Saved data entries
○ ○ ○

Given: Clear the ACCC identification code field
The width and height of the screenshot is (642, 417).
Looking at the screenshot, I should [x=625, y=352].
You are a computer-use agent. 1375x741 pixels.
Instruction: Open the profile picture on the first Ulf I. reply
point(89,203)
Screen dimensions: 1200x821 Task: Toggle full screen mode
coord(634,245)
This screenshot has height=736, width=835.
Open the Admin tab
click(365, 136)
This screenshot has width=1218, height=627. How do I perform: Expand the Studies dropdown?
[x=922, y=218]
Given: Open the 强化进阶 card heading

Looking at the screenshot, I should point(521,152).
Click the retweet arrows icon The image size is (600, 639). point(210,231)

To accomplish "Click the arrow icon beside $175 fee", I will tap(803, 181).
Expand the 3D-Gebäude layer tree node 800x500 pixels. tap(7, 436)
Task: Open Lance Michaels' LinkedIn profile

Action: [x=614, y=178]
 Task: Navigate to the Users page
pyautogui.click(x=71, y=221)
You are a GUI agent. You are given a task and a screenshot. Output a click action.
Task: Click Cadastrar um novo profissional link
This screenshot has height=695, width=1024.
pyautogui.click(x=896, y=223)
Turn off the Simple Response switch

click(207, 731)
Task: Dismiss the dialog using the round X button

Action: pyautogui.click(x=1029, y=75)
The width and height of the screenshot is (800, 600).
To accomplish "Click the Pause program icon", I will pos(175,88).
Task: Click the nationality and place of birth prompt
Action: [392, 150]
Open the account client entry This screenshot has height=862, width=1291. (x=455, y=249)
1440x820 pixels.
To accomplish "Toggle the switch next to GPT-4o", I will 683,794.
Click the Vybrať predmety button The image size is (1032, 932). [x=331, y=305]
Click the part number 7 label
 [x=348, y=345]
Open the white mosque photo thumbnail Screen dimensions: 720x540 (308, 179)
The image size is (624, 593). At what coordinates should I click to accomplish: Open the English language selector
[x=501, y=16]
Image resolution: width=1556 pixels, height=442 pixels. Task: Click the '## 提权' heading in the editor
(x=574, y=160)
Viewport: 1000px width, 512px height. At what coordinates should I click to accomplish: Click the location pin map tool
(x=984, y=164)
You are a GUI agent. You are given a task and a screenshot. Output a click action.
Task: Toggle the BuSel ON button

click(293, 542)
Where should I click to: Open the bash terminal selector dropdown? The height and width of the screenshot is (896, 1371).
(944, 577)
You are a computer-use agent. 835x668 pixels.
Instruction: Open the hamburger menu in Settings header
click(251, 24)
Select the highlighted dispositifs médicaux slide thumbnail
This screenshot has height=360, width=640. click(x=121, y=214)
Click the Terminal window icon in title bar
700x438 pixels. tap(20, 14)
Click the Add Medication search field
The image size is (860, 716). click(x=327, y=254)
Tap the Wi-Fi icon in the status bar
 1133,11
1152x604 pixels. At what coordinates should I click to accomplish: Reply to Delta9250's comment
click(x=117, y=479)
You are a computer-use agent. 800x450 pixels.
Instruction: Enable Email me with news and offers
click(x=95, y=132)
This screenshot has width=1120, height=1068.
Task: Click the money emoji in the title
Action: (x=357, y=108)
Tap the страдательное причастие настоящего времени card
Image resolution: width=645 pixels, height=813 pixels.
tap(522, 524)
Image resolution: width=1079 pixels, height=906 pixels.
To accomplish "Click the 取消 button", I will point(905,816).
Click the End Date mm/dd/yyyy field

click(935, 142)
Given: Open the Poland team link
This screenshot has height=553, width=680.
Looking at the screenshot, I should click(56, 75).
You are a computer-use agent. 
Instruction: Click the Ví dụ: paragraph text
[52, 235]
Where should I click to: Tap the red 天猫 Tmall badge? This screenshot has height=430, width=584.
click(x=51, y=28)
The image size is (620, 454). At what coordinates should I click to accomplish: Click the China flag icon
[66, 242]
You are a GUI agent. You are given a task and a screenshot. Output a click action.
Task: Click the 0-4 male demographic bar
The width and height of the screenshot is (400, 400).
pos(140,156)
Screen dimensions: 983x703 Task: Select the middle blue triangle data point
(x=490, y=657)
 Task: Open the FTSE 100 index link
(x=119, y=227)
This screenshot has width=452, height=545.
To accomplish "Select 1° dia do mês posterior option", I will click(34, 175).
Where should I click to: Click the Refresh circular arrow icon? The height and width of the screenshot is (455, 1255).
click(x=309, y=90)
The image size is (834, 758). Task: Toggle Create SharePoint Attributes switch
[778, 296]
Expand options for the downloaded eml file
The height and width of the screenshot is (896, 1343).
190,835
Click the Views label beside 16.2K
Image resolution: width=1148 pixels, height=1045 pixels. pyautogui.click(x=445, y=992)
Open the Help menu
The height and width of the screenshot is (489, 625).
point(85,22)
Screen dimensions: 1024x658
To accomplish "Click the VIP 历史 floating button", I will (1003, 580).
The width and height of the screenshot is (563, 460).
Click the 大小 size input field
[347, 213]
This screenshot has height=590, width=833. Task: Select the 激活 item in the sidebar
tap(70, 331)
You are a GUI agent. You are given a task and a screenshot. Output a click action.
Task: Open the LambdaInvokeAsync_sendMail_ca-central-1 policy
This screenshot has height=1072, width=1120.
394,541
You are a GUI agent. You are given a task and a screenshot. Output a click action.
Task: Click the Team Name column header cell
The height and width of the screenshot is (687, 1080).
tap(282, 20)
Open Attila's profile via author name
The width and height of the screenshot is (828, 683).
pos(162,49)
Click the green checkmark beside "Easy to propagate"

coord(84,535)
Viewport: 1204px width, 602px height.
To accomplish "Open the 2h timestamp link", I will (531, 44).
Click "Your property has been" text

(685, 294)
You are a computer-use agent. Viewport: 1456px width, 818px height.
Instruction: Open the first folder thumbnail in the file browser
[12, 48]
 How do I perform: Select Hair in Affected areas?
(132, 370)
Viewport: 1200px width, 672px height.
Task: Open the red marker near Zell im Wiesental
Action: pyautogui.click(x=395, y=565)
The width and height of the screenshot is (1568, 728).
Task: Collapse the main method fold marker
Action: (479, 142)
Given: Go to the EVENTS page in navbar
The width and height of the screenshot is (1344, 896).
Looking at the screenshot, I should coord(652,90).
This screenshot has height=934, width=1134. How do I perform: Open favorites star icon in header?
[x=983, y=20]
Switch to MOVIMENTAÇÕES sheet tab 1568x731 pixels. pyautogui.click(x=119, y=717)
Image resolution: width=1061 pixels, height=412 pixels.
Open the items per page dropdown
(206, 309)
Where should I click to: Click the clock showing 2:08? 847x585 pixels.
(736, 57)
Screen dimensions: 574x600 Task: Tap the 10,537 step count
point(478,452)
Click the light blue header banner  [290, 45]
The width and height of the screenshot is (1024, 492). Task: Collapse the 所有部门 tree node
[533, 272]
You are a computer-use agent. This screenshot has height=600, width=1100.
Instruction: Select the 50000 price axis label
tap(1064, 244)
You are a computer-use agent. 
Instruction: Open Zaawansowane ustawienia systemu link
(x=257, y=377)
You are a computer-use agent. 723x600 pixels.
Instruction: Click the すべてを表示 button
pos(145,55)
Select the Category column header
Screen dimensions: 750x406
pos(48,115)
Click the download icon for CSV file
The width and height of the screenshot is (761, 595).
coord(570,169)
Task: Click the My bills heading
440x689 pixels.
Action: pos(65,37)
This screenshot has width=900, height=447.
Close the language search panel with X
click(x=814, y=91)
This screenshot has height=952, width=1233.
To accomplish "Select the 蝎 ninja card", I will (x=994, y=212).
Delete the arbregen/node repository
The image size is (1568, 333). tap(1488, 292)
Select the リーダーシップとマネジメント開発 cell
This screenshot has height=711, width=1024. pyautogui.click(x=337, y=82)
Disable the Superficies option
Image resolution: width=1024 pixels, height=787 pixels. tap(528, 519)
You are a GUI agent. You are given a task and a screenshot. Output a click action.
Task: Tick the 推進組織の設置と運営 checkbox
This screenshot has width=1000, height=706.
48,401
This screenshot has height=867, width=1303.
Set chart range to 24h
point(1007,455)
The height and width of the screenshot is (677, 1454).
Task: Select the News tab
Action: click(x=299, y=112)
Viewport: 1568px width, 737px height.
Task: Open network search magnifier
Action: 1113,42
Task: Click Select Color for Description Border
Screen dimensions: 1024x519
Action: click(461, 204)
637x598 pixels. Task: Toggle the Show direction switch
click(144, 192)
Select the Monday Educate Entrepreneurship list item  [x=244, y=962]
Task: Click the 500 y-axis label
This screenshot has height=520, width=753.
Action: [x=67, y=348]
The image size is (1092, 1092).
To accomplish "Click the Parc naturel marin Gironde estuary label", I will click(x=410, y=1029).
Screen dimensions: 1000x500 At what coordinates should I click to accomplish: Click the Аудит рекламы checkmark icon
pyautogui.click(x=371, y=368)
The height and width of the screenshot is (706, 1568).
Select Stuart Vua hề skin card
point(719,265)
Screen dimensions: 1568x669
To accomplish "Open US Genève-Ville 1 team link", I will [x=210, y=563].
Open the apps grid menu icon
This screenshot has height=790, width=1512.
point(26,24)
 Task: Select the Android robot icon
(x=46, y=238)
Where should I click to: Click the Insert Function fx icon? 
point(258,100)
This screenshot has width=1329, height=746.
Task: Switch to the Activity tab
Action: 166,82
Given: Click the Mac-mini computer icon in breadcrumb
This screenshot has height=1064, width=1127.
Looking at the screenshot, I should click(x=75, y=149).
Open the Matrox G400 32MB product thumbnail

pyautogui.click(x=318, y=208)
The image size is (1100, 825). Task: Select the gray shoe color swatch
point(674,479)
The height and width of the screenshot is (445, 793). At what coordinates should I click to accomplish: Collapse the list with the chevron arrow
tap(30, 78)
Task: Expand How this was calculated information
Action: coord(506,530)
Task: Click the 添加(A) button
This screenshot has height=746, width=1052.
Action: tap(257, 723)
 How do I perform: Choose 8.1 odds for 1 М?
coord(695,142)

○ ○ ○

*What the task asks*:
Copy every line in the records above that contains the word "computer".

*Answer to this exercise*:
You are a computer-use agent. 1375x741 pixels.
You are a computer-use agent. 835x668 pixels.
You are a computer-use agent. 800x450 pixels.
You are a computer-use agent. 
You are a computer-use agent. Viewport: 1456px width, 818px height.
You are a computer-use agent. This screenshot has height=600, width=1100.
You are a computer-use agent. 
You are a computer-use agent. 723x600 pixels.
Given: Click the Mac-mini computer icon in breadcrumb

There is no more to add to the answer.